Mary Jane Minkin, MD, FACOG, NCMP
Vulvodynia is a very complex, poorly understood condition that affects as many as 9% of women. One of the major theories as to its cause is hypersensitivity of the nerves to the perineal region, referred to as pain afferents. This mechanism also underlies entities such as fibromyalgia and interstitial cystitis. Gabapentin is a drug well-known for blocking these nerves.
One of the first drugs used for vulvodynia was amitriptyline, which worked along a similar principle. Many women with vulvodynia have significant sexual issues that cause distress; the Female Sexual Function Index is a well-recognized, validated measure to assess these issues.

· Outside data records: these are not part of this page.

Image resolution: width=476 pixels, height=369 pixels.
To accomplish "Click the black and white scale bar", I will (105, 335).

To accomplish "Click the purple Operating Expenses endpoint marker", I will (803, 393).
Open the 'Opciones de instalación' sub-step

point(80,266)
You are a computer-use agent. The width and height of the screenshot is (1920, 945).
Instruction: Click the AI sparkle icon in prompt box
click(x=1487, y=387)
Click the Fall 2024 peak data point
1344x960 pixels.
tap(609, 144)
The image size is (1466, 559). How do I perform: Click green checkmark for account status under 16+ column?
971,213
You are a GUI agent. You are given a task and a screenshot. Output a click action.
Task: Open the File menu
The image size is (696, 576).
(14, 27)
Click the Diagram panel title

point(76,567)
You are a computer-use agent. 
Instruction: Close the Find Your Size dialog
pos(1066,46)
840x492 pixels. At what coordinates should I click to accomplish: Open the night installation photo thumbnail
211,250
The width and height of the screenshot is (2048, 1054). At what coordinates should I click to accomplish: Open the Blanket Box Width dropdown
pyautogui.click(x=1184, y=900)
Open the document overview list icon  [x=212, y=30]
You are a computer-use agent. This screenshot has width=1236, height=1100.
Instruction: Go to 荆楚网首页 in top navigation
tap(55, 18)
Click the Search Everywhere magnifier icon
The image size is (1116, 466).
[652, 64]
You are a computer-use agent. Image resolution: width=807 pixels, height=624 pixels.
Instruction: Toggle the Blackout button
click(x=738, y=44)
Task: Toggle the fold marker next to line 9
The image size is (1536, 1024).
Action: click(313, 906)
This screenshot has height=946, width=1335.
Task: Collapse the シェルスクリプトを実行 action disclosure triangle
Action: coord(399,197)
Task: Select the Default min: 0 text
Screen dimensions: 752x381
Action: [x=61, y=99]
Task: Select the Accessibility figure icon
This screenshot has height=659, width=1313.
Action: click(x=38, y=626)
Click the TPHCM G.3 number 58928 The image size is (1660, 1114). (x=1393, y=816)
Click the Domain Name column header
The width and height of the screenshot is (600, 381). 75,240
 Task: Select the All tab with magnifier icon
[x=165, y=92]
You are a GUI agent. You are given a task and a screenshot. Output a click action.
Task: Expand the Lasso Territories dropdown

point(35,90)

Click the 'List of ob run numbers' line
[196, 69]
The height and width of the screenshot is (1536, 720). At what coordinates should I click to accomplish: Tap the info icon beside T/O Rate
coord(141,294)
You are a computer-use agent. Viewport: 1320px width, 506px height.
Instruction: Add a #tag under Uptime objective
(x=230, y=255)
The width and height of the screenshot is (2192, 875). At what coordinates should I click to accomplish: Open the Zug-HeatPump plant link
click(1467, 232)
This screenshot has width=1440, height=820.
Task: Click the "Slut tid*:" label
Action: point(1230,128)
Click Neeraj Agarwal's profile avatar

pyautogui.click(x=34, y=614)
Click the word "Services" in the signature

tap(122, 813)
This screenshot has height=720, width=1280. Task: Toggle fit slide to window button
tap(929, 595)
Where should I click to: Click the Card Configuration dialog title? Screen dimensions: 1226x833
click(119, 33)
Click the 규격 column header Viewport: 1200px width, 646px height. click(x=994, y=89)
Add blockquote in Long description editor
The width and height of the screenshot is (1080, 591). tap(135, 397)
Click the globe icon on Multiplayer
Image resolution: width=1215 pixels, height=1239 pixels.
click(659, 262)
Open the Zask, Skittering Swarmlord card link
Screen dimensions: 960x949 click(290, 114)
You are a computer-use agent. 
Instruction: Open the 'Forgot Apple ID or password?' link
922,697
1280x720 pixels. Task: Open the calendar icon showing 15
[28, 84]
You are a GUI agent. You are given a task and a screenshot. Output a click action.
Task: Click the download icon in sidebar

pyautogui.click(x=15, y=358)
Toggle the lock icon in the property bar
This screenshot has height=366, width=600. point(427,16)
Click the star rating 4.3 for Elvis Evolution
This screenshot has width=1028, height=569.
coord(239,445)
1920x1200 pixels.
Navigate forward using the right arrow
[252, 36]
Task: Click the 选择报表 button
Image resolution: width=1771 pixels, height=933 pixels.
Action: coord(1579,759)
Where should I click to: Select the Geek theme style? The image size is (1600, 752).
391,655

The major difficulty in the therapeutic use of gabapentin is the side effect profile. The dosage must be carefully titrated to minimize the side effects of sedation and bloating, which can prove quite bothersome to women with vulvodynia. However, if the patient is noticing improvement along the axes of pain and sexual distress, she will be more likely to continue with the regimen.
Bachmann is a well-recognized expert gynecologist who researches issues of pelvic pain. Her study shows some success with gabapentin in alleviating some of the distress from sexual issues for women with vulvodynia. The study is a multicenter study, further supporting the findings and thus, offers women with vulvodynia another therapeutic option which will hopefully improve their lives.